Similarly, City may decide to at least explore the possibility of signing Ronaldo or Lewandowski, or may wait a year and hope to pick up Erling Haaland—or, potentially, a free Mbappé. Either way, the number of realistic options for top stars is small and getting smaller—essentially, the three petro-clubs (PSG, Man City and Chelsea), Manchester United and, possibly, Real Madrid.
With regards to Mbappé, all else is not equal, though. Signing Messi was a major breakthrough for PSG, a club whose signings are always as much about polishing its status as about winning trophies. A Messi-Neymar-Mbappé forward line would be as glamorous as any forward line in the history of the game. It’s easy to see why PSG would be extremely reluctant to lose any component of that, and particularly the component that was born in Paris.

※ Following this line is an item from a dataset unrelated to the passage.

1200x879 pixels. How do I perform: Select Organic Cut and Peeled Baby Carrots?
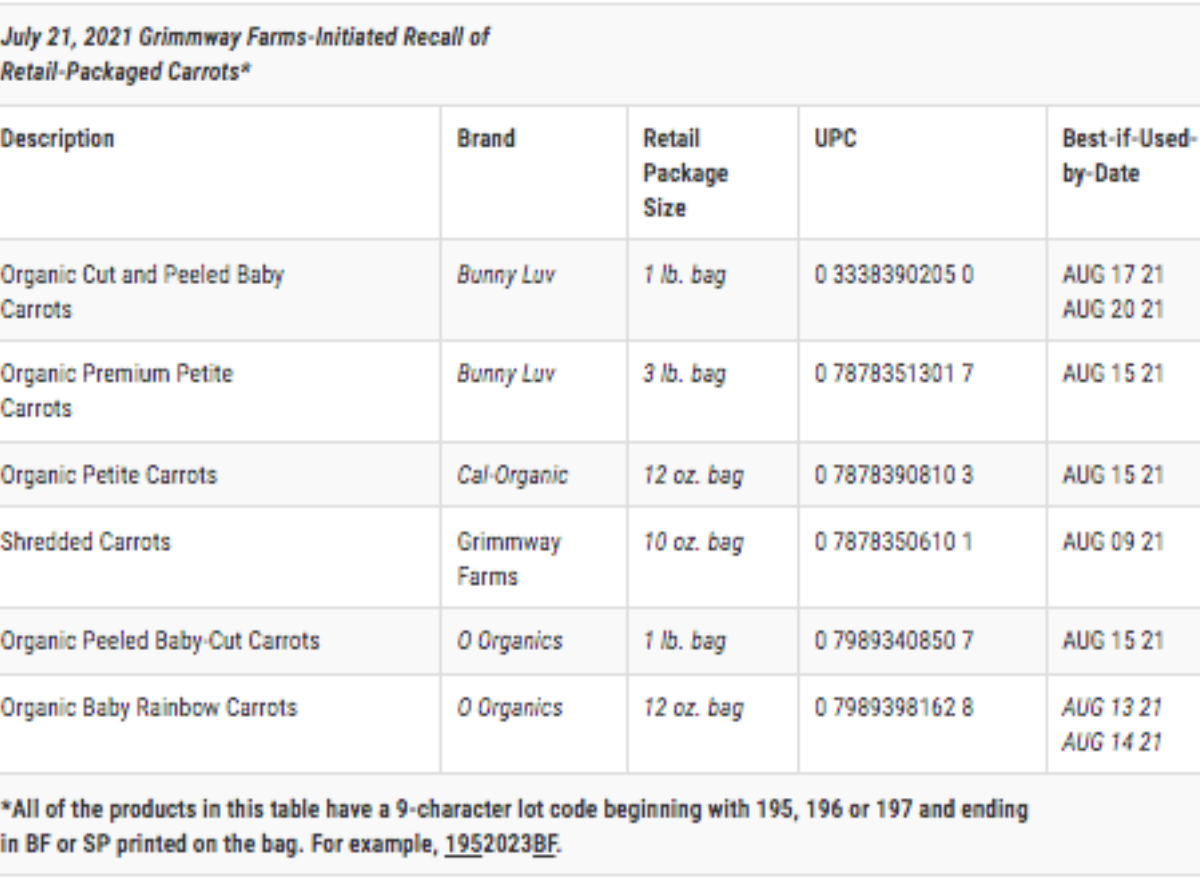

Which is also, of course, part of the appeal for Madrid. Pérez is still furious about how the Super League plan fell flat. He continues to be lauded by a client media in Spain, but further afield, he became a laughingstock. PSG has become the emblem of the forces that, as he sees it, are ranged against him. It did not sign up to the Super League, and yet it is PSG’s wealth that has inflated the market to make the Super League, as Pérez would see it, necessary.
When PSG signed Neymar from Barcelona, part of the point was to prove that it could. If Madrid could now sign Mbappé from PSG, it would show the traditional elite still have teeth, and it would diminish PSG’s triumph in landing Messi. The attraction is clear, quite apart from Mbappé’s abilities as a player. Whether personal vendettas are a healthy way to run a club is another issue; impatience to get a player now rather than waiting a year to get him for $200 million less (and, if $200 million is indeed available, to have that be allocated more wisely) is one of the reasons so many of the traditional elite find themselves in such financial difficulty. Madrid did just the same with Eden Hazard in 2019, paying €100 million to land him immediately rather than waiting a year for him to be free.
The Madrid press is already praising the club for its strategy in a long-term pursuit of Mbappé, and if it does get him to sign a precontract in January before a free transfer next summer, perhaps that is justified. But spending $200 million now rather than waiting a year would seem bizarrely wasteful (even assuming it does meet Financial Fair Play requirements). What was the point of that year of retrenchment just to blow the budget now?
But then, when have football’s finances, and especially those of Madrid, ever made sense?